ORANGE COUNTY VOICES : ‘Three Strikes’ and We’re All Out of Luck : Politics: Local impact of anti-crime legislation seems like an Irish stew, but it’s troublesome enough to make you want an Irish whiskey.
Perhaps it’s a subconscious desire to extend St. Patrick’s Day--but the local impact of “three strikes” legislation (designed to put repeat felons away more or less for life) seems to me like a good Irish stew. A wonderful variety of political vegetables contribute.
Floating on the surface is an apparently substantial meat-and-potatoes response to Orange County’s (and the rest of the state’s) hunger for less crime. Yet consider that just two days before St. Patrick’s Day, and about a week after “three strikes” legislation was signed into law, Atty. Gen. Dan Lungren announced that crimes reported to California police had taken a nose-dive last year. Even more remarkable: Reports of crimes to California police have been heading down for a decade, while victim surveys (as opposed to reports of crime) have shown American crime rates slumping for more than two decades.
Near-unanimously, furthermore, criminologists doubt that “three strikes” will make a difference in the frequency even of the most violent of criminal offenses. Consider, they say, that we are not seeking to deter middle-aged guys with mortgages--but instead asocial youth for whom a felony conviction puts at risk no such stake in society.
And then there is the cost--an onion strong enough to make grown-ups weep. Billions of dollars for prison construction are apparently needed in the next five to 10 years, and the billion or two annually that would be required to operate them would kick in by decade’s end; and those dollars would come atop a corrections’ budget that’s already the state’s fastest-growing. (Some of the weeping is from higher education, which most observers think will lose money to the prisons’ budget).
Now let’s add some political parsnips, turnips, carrots and leeks. Try term limits, tax anathema, base closures and political pork.
Absolutely without impugning anybody’s motives, we may note that this is the kind of politics least likely to be mistaken for statesmanship. It’s benefit now, pay later, quite like deficit spending in Washington. This crop of legislators will in many instances have departed Sacramento before the piper must be fully paid. Proposition 140’s term limits contribute that parsnip to our stew.

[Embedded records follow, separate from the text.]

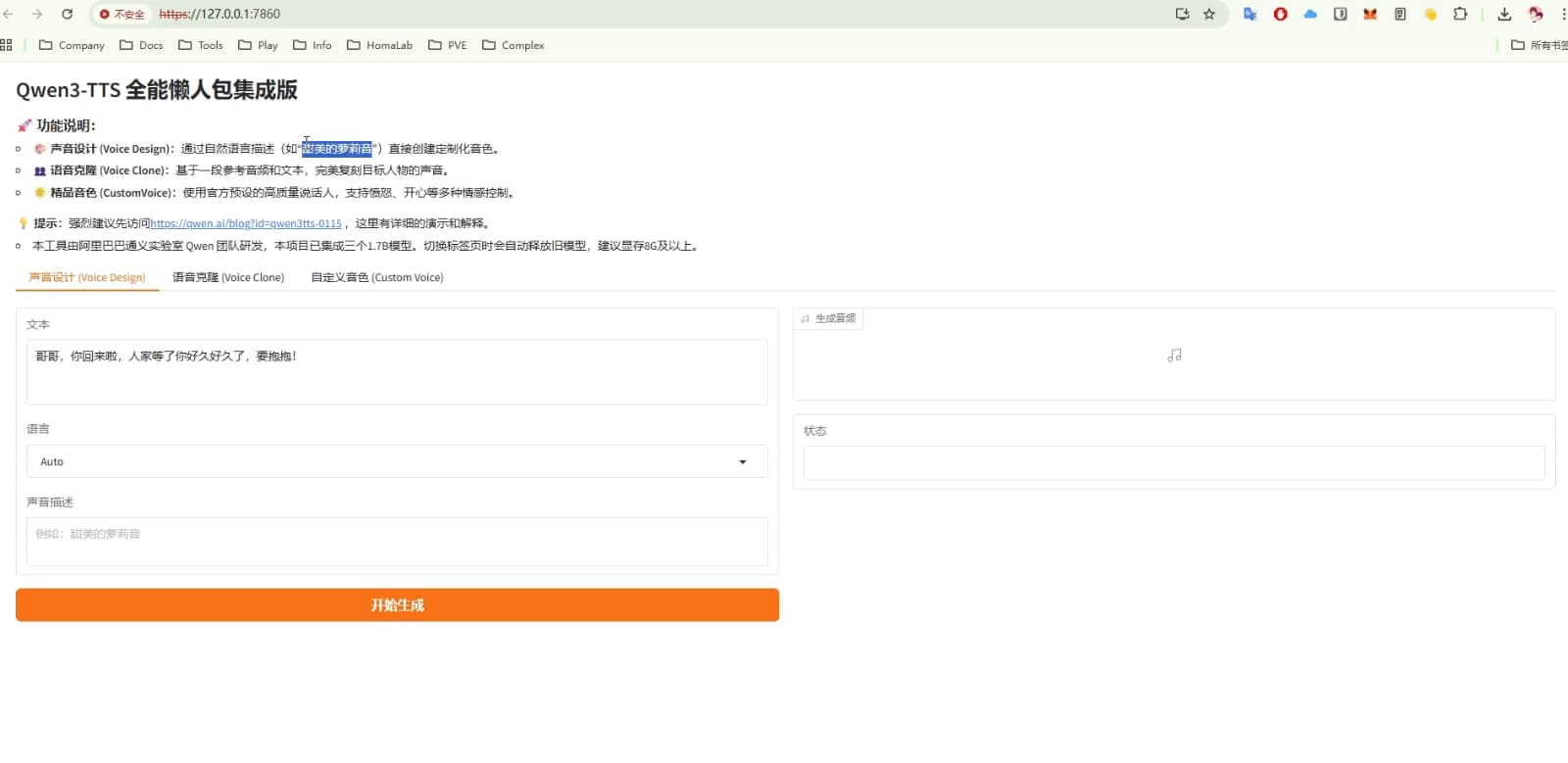Open the Google Translate extension icon
Viewport: 1568px width, 763px height.
coord(1250,14)
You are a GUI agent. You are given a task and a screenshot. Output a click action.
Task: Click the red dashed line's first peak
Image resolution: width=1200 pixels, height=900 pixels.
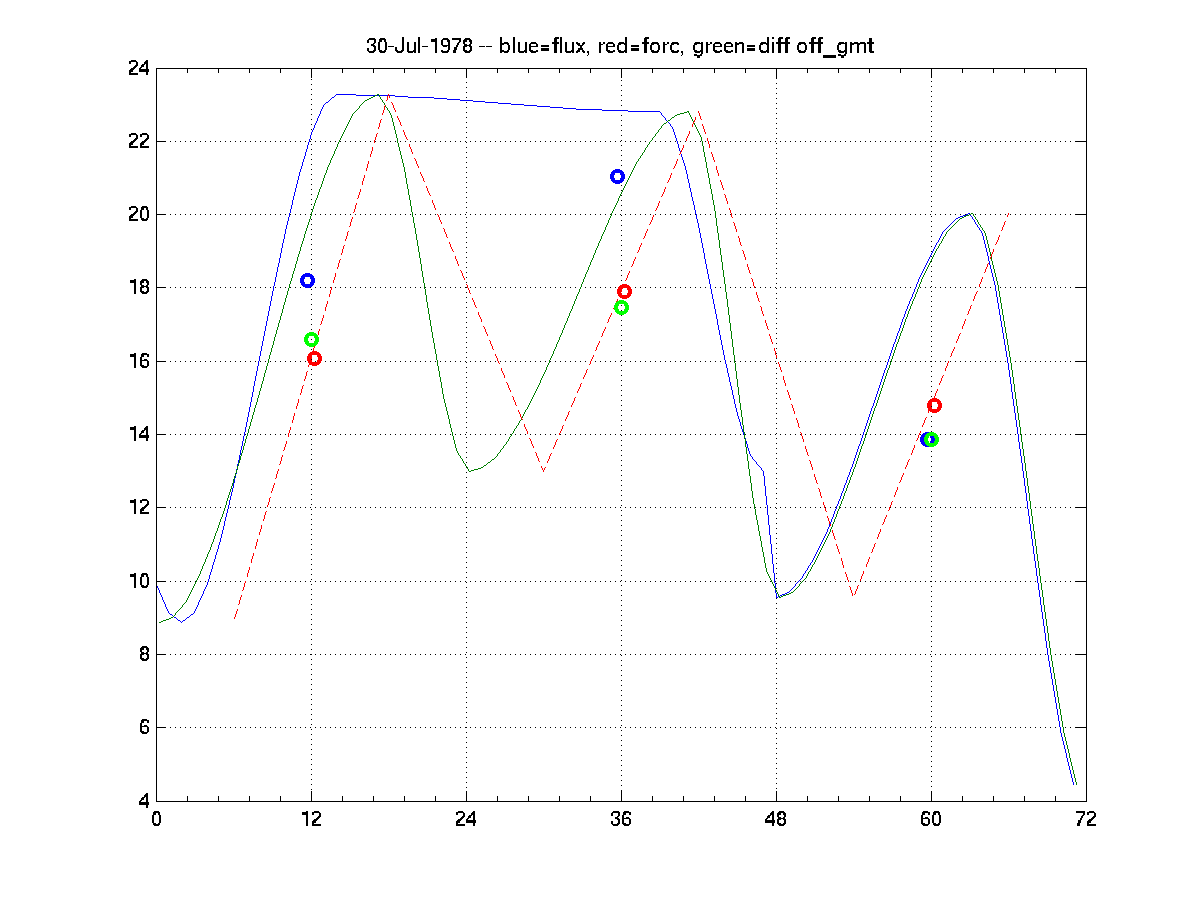[x=389, y=96]
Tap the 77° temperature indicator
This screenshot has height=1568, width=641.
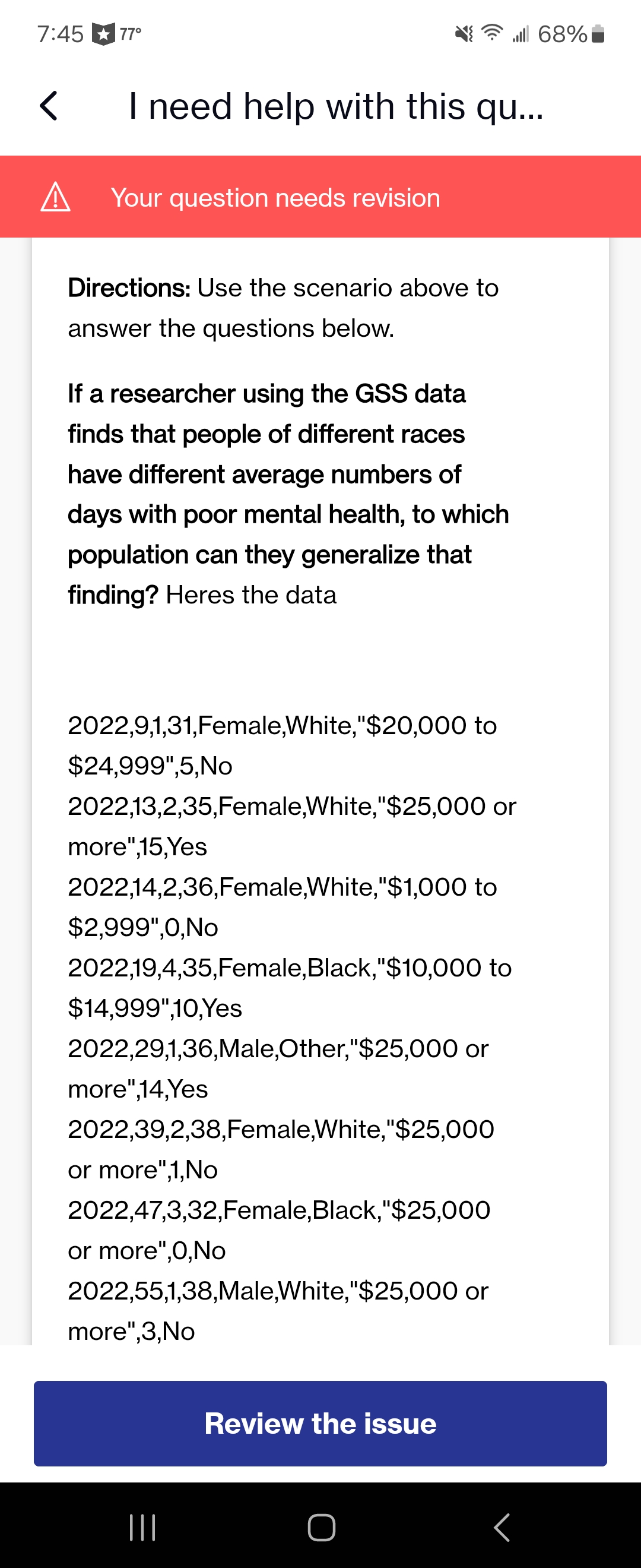click(131, 33)
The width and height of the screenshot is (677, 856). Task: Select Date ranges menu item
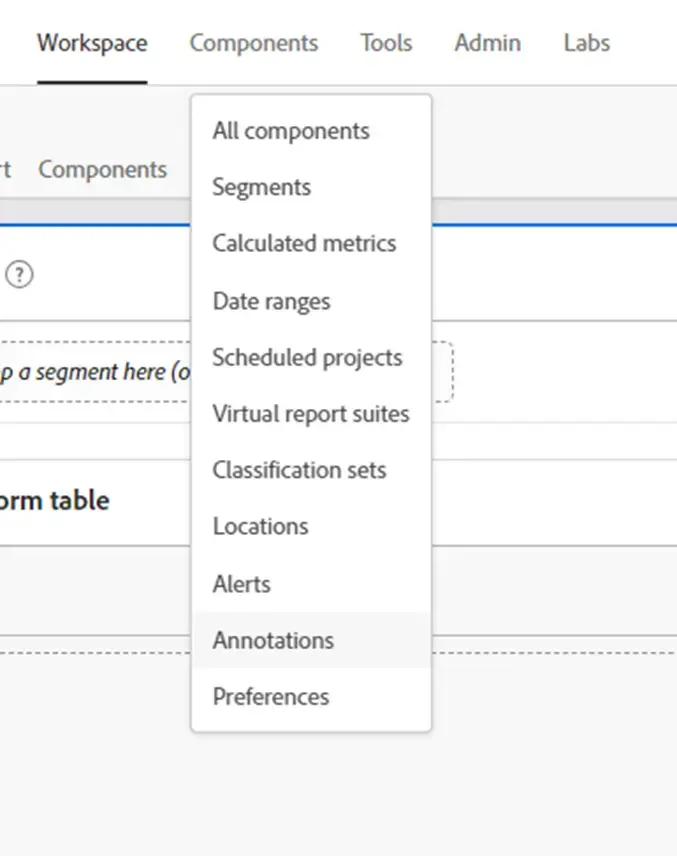point(271,301)
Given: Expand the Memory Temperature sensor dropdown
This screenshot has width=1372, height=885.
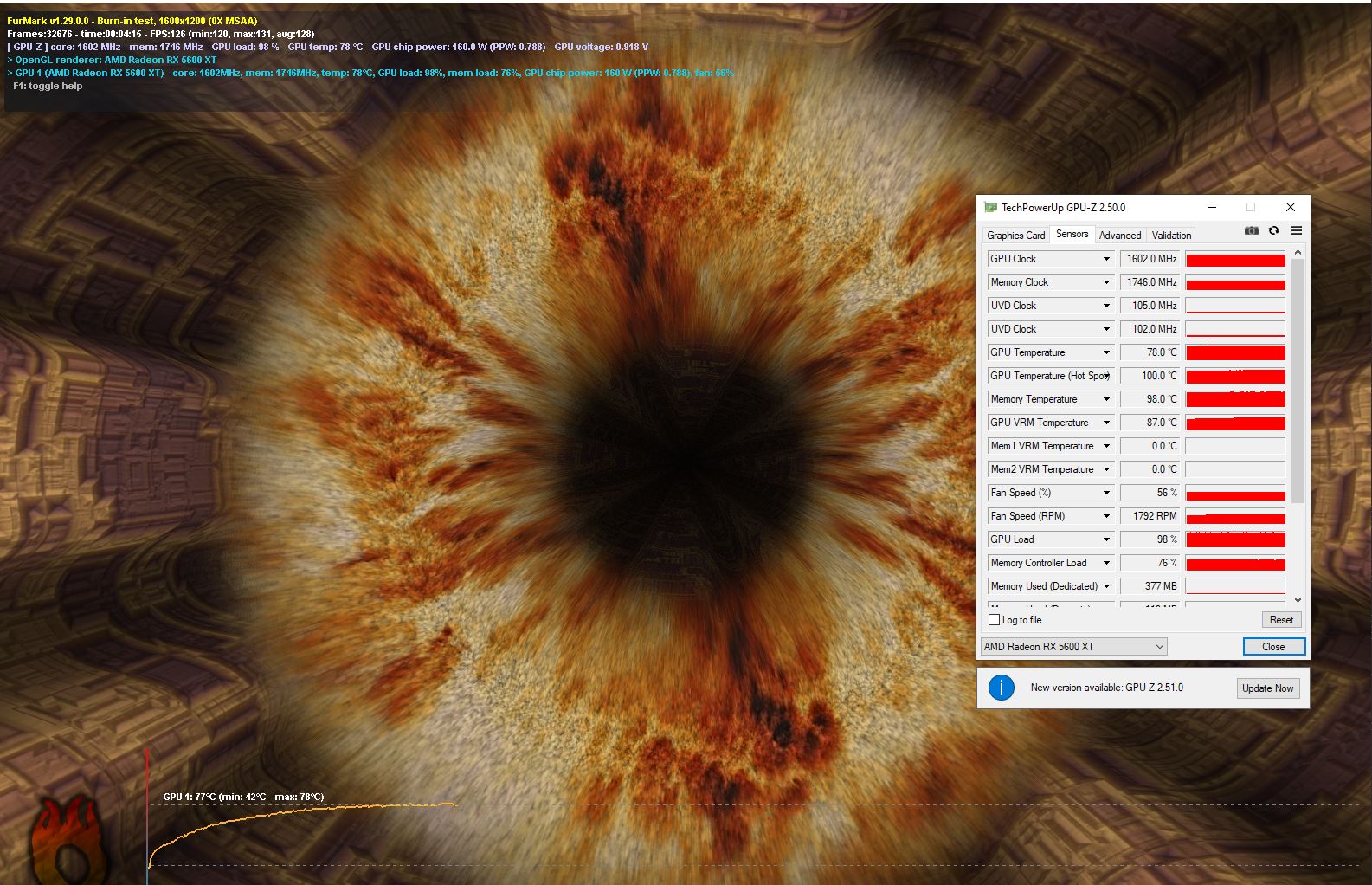Looking at the screenshot, I should [x=1106, y=399].
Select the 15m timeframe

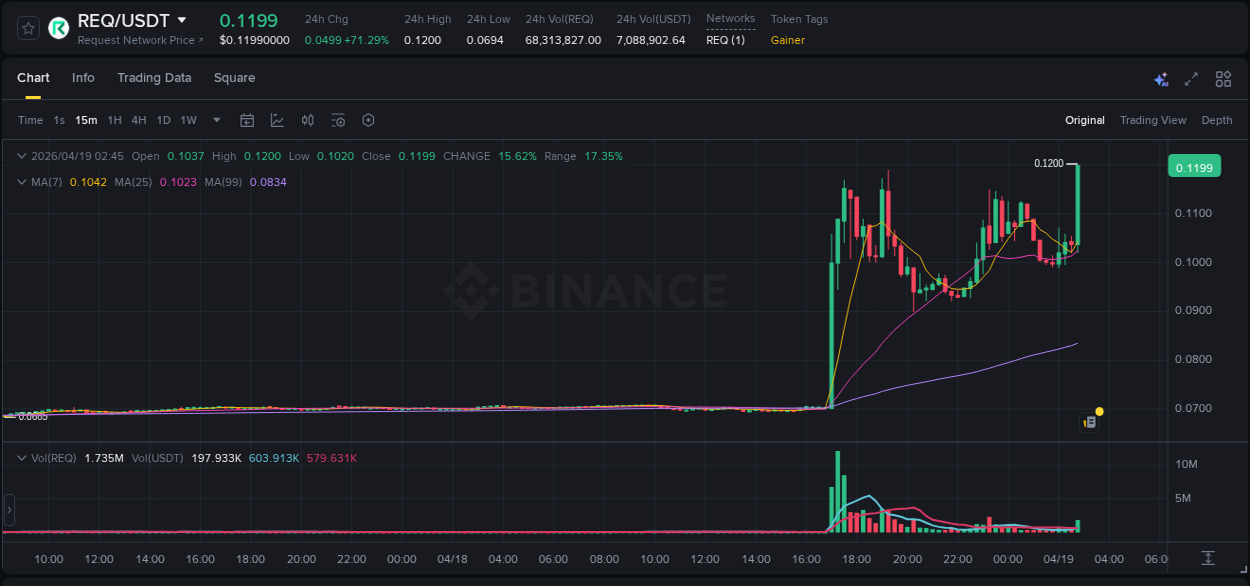[86, 120]
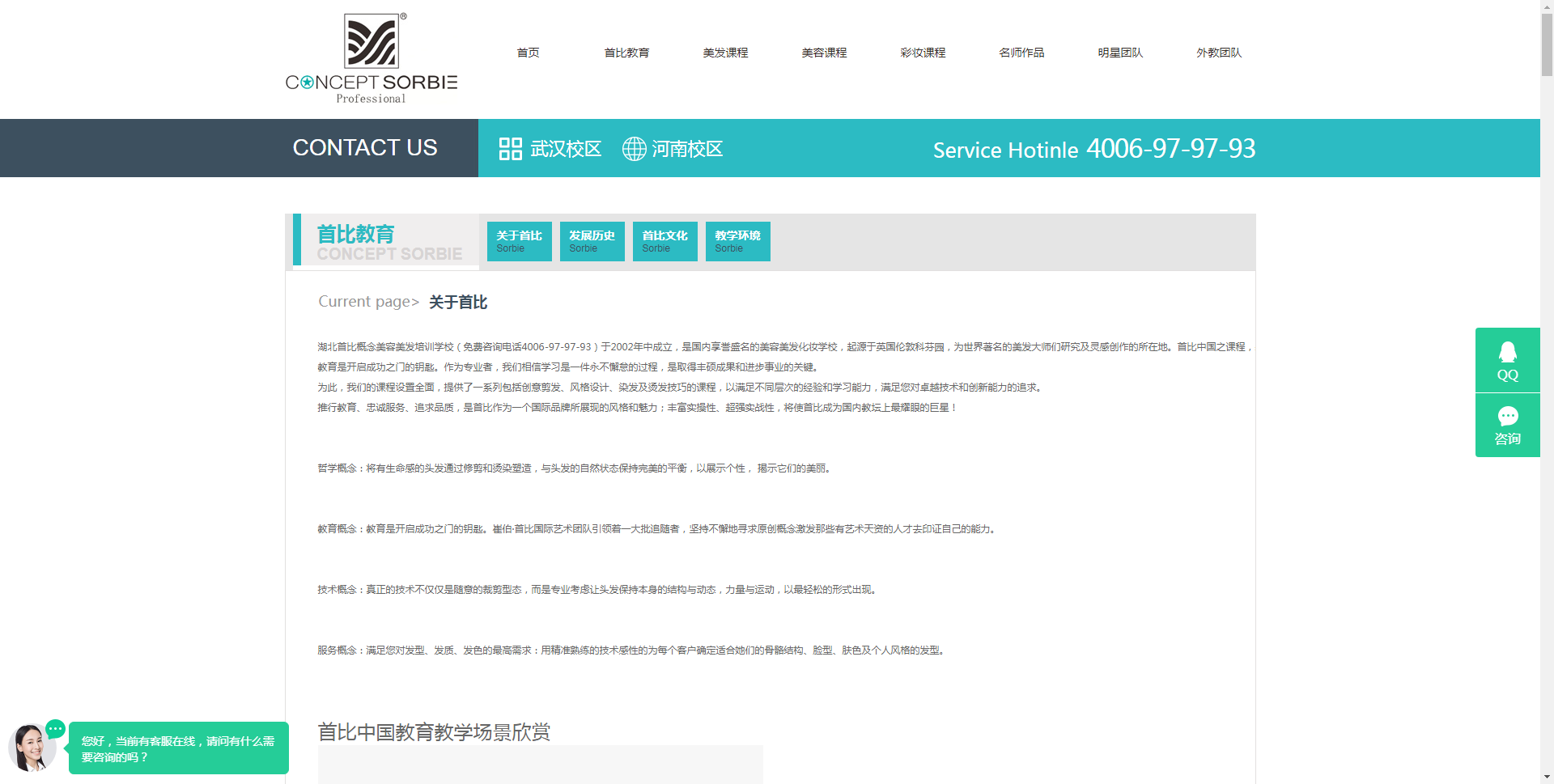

Tax anathema turnips grow astonishingly well in Orange County, and, with few exceptions, both local leadership and Sacramento representatives are proud of it. Because Californians, with Orange County in the vanguard, want new prisons without any increase in taxes to pay for them, the money will have to be redirected from current state programs and services. When it is, look for those whose favorite programs are cut to show little sympathy when Orange County feels the pinch.
Add now to the stew that fine Irish carrot, base closures. Recall that Irvine and Mission Viejo are not exactly crazy about the Musick Honor Farm, and that much political blood has been spilled over the location of a new county jail. One might reasonably expect that Orange County would want someone else to host a state pen.
Yet it’s easy to imagine angry legislators from other counties taking delight in sticking a prison to Orange County, hotbed of pro-incarceration, anti-tax sentiment. There is little political cover, either. Our state legislators (save one), like all of our members of Congress, sit with the Republican minority, while Democrats hold the White House. If a Democrat--or a Pete Wilson too weakened, too inattentive, or unhappy with Orange County conservatives--were to round out the picture, the stage would be set for a local prison.
Of course, it may not happen. Other towns in the state may decide they want the steady source of jobs and wages that a prison brings.
In that instance, the local losses to “three strikes” may be more nearly proportionate to losses in the rest of the state. Like 57 other counties, Orange would have fewer roads, fewer college students, fewer opportunities for civil litigation (as court congestion predictably grows), shorter rations for public schools, poorer public health and more homeless.
Three strikes and we’re out, poorer alongside the rest of California, whether we’re home to a state penitentiary or not. It’s enough to make a man want not an Irish stew, but an Irish whiskey instead.